Proporciones de lo que somos

Desde siempre ha existido un gran debate entre los grandes físicos debido al tamaño de lo que compone el universo entero. Unos dicen que las partes del universo pueden ser tan grandes que no podremos jamás llegar a conocerlas por completo y, por el contrario, los otros dicen que pueden ser tan pequeñas que no podremos jamás llegar a conocerlas por completo. Siempre están en un perpetuo discurrir de opiniones e información que a veces es lo uno y a veces lo otro.
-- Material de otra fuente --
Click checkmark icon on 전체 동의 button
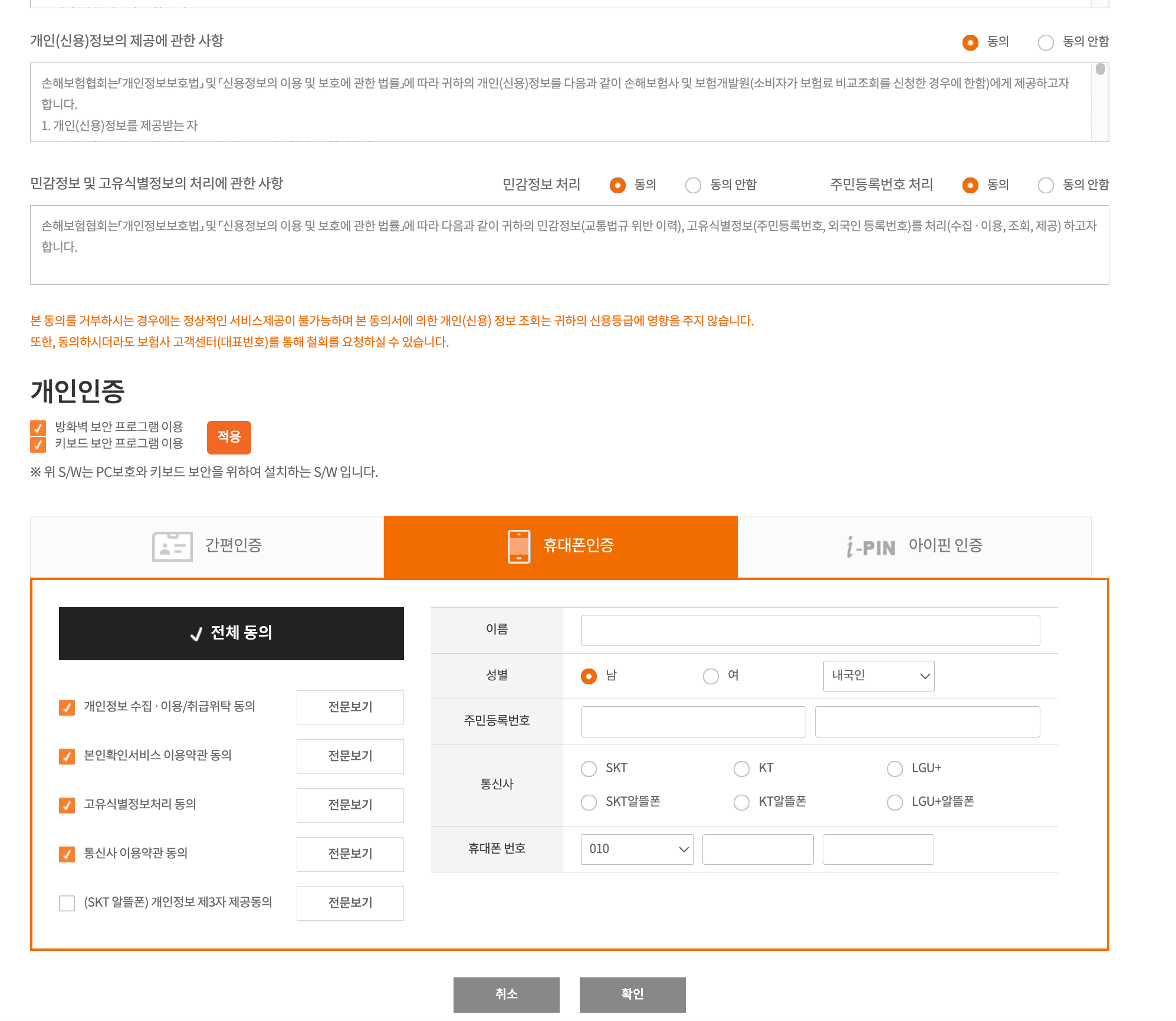 196,634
Y, aunque estos no lo sepan, como sucede en todas las áreas del conocimiento, incluida la literatura, es entonces cuando los extremos se tocan y se devoran desde siempre y para siempre. El caso más cercano a este, en el mundo de los que escribimos el mundo, se da entre los que defienden los géneros literarios clásicos y los que afirman que estos ya han desaparecido por completo. Como en el caso de los físicos, ambos tienen razón y ambos se equivocan. Para probarlo traigo la siguiente anécdota, en la que alguien se equivoca, aunque tiene la razón.

Alguien con quien me tomo un café me pide que invente una palabra que describa algo que está sucediendo en ese instante, justo en donde nos encontramos, o, que, en caso de no poder hacerlo, una palabra que mencione algo que esté allí presente, y que aún no haya sido bautizado por el hombre. Luego de advertirle que no funcionaba así lo de inventar palabras, por lo menos en cuanto a la velocidad se refiere, lo hago e invento una palabra para describir lo que transmite la mirada del hombre que observa con estupor a la mujer que está terminando con la relación amorosa que tenía. Digo lo primero que se me ocurre y, para mi sorpresa, mi interlocutor conoce la palabra y hasta me habla de sus raíces griegas. Ante el tropiezo de mi suerte, lo intento con otra palabra, y me lanzo con un objeto que parece perchero, pero que, de fondo no lo es. Él, ahora, me habla de latín y me explica, además, que ese artefacto fue usado por una familia aristocrática en el imperio austrohúngaro y del cual poco se tuvo noticia. Me lanzo entonces con una tercera, ya sin ilusión, y esta vez sí acierto. Mi interlocutor piensa un instante y dice que esa sí no la conoce. Y finaliza diciendo que la probabilidad de salir victorioso de una batalla con uno mismo es tan alta como baja, porque, tanto el uno como el otro, están equivocados y tienen la razón.

No sé sí yo en ese instante tuve razón o no, pero pudimos terminar el café en silencio y seguir pensando en Balzac y todos los adictos al café que tuvo la historia de la literatura, y que nunca pudieron inventar una palabra para describir el placer que causaba aquel fruto en sus entrañas, o más adentro, no se sabe.